The issue most likely to lead to higher homeowners insurance rates is “almost always hurricane risk,” said Robert P. Hartwig, the institute’s chief economist.

Insurers say they are trying to avoid catastrophic losses that could drive them out of business.

But the Consumer Federation of America, an advocacy group for consumers, is unconvinced.

“Clearly, a lot of this is being driven by greed,” Mr. Hunter said.

Congress is debating whether to renew the Terrorism Risk Insurance Act, a law Congress passed after the September 11, 2001, terrorist attacks. The law says the federal government will pay catastrophic losses for insurers if damage is severe after an attack. It is scheduled to expire at the end of the year.

Without the government backstop, building owners for New York’s condominium and co-op dwellers say insurance rates would skyrocket.

Lawmakers in Florida, which suffers about half the nation’s hurricane damage, have enacted a similar financial backstop for hurricane damage. Other states require insurers to cover catastrophic losses by contributing to insurance pools.

With its population growing by about 1,000 new residents a day, Florida is a sitting duck for hurricane damage, insurers say. The insured value of Florida’s coastal property is nearing $2 trillion, according to industry estimates.

Other areas experiencing what the insurers refer to as “market disruptions” are along the coasts of Texas, Louisiana, Mississippi, South Carolina, Maryland, Delaware, Rhode Island and Massachusetts. The greatest risk of losing insurance or incurring big rate increases are within one mile of the coast, according to the Insurance Information Institute.

Four of the five most-expensive states for homeowners insurance — Texas, Louisiana, Florida and Mississippi — are Gulf Coast states, the National Association of Insurance Commissioners reports. Oklahoma ranked as third most expensive with an average annual homeowners premium of $991 because of frequent tornadoes and high winds, according to the association’s data for 2004, the most recent year for which it has figures.

The District’s homeowners-insurance rates rose 10.9 percent from 2003 to 2004 to an average of $894, Maryland’s rose 11.6 percent to $652, and Virginia’s were up 10 percent to $616.

The nationwide average in 2004 was $729, up 9.1 percent from the previous year. Insurers expect the average to be $776 this year.

Maryland and Virginia have evaded dramatic rate increases in all but the coastal areas.

In Maryland, insurers Allstate, State Farm and Nationwide have notified state regulators that they intend to stop or limit new policies along the coast. Each of them charges hurricane deductibles that can run as high as 5 percent of the value of a policy.

However, 131 companies write insurance in Maryland, said Darlene Frank, Maryland Insurance Administration spokeswoman.

In Virginia, Allstate is no longer writing new homeowners policies in 19 coastal counties.

In the rest of Virginia, Allstate and State Farm — the state’s biggest homeowners insurers have kept rates the same or raised them by small amounts in recent years.

“We’re not seeing anything major,” said Katha Treanor, Virginia Bureau of Insurance spokeswoman. “Some of them have raised their mandatory hurricane wind deductibles.

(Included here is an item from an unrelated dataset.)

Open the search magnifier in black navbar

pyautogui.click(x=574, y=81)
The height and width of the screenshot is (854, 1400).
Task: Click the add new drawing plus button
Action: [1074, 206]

That’s what some of them are doing to stay in the coastal areas.”

Allstate has pulled out all homeowners coverage in Florida, Connecticut, Delaware and New Jersey because of a combination of disaster risks and regulatory obstacles.

Insurers also are concerned about earthquakes in California.

In 1996, the state organized a state-sponsored insurance company, called the California Earthquake Authority, that pools the financial resources of 15 insurers to minimize the risk any one of them would face individually. The authority is supposed to provide affordable insurance to residents who otherwise could not afford it.

But only 13 percent of homeowners buy earthquake coverage, said Joseph Annotti, spokesman for the Property Casualty Insurers Association of America, an insurance industry trade group. “This is a disaster, and a huge federal government bailout, just waiting to happen.”